Source text:
(begin)

Testing a basic SELECT query with filtering:

from dataclasses import dataclass
from sql_testing_library import sql_test, TestCase
from sql_testing_library.mock_table import BaseMockTable
from pydantic import BaseModel

@dataclass
class Employee:
    id: int
    name: str
    department: str
    salary: float
    active: bool

class EmployeesMockTable(BaseMockTable):
    def get_database_name(self) -> str:
        return "company_db"

    def get_table_name(self) -> str:
        return "employees"

class ActiveEmployeeResult(BaseModel):
    name: str
    department: str

@sql_test(
    mock_tables=[
        EmployeesMockTable([
            Employee(1, "Alice", "Engineering", 100000, True),
            Employee(2, "Bob", "Sales", 80000, False),
            Employee(3, "Charlie", "Engineering", 95000, True),
            Employee(4, "Diana", "HR", 85000, True)
        ])
    ],
    result_class=ActiveEmployeeResult
)
def test_active_employees():
    return TestCase(
        query="""
            SELECT name, department
            FROM employees
            WHERE active = true
            ORDER BY name
        """,
        default_namespace="company_db"

(end)

Information given:
(begin)

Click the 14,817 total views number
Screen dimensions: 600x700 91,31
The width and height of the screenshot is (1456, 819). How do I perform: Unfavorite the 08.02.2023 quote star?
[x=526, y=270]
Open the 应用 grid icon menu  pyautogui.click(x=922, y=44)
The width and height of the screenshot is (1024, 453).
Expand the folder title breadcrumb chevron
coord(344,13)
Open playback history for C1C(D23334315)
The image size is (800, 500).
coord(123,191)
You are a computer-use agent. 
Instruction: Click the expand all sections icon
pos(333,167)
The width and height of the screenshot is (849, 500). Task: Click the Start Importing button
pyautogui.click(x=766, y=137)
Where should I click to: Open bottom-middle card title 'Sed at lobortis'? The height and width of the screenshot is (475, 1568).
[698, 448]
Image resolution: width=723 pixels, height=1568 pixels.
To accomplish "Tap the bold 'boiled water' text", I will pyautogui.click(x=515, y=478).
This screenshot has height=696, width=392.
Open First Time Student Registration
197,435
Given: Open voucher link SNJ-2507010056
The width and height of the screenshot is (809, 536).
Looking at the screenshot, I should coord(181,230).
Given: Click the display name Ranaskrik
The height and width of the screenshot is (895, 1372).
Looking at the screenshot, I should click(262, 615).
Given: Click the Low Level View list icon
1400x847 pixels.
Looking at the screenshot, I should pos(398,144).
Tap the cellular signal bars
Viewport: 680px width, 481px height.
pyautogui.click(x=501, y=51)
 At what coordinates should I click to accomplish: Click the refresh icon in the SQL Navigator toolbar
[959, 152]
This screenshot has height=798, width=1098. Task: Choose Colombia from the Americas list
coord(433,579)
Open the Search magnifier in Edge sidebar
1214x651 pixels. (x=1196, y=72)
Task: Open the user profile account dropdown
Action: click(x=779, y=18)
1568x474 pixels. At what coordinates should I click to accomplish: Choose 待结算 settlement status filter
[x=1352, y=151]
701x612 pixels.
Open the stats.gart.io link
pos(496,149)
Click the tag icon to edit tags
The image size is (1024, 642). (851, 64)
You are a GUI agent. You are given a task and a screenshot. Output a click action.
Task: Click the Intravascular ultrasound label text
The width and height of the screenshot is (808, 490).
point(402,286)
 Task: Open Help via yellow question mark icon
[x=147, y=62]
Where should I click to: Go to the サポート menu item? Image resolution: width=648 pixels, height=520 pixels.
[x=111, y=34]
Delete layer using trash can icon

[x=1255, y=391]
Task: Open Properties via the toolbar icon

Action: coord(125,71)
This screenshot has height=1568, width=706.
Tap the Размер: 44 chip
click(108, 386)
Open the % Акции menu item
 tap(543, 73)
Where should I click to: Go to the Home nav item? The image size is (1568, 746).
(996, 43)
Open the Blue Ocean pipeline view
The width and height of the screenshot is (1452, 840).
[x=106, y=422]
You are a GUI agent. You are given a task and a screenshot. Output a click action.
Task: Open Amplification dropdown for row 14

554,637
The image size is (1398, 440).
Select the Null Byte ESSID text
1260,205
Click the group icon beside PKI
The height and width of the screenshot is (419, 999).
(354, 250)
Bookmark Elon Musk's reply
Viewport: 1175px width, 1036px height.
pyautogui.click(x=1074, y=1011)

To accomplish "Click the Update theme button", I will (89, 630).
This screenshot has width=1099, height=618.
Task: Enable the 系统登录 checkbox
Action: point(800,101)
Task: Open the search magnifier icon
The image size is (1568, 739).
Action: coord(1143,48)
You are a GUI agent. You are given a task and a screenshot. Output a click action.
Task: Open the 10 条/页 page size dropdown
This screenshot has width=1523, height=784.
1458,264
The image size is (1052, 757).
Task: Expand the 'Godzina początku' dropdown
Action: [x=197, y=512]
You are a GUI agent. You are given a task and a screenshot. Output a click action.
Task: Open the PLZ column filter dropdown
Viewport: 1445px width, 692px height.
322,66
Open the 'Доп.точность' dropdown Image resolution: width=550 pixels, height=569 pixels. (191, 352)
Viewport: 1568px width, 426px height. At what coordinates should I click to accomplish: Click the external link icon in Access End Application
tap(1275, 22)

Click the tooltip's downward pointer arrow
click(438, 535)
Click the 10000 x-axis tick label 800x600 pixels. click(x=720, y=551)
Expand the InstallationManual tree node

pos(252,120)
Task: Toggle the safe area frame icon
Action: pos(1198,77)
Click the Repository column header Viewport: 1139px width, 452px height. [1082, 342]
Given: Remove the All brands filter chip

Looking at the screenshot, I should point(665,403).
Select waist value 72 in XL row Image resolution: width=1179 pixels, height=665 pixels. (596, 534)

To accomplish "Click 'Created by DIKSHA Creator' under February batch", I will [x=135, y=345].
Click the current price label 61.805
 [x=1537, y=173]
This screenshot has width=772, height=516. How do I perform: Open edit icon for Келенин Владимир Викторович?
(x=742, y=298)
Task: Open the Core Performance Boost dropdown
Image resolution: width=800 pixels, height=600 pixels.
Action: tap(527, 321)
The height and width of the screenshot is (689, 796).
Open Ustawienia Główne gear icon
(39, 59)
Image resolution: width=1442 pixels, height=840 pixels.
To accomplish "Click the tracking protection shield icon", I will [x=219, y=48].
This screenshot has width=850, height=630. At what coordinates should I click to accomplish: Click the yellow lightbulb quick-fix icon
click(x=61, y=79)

(end)

Objective: Write the next part of the SQL test example, starting right after its last line of code.

Result below:
    )

JOIN Query Test

Testing queries with multiple tables:

@dataclass
class Order:
    order_id: int
    user_id: int
    product_id: int
    quantity: int
    total: float

@dataclass
class Product:
    product_id: int
    name: str
    category: str
    price: float

class OrdersMockTable(BaseMockTable):
    def get_database_name(self) -> str:
        return "sales_db"

    def get_table_name(self) -> str:
        return "orders"

class ProductsMockTable(BaseMockTable):
    def get_database_name(self) -> str:
        return "sales_db"

    def get_table_name(self) -> str:
        return "products"

class OrderDetailResult(BaseModel):
    order_id: int
    product_name: str
    quantity: int
    total: float

@sql_test(
    mock_tables=[
        OrdersMockTable([
            Order(1, 101, 1, 2, 39.98),
            Order(2, 102, 2, 1, 999.99),
            Order(3, 101, 3, 3, 89.97)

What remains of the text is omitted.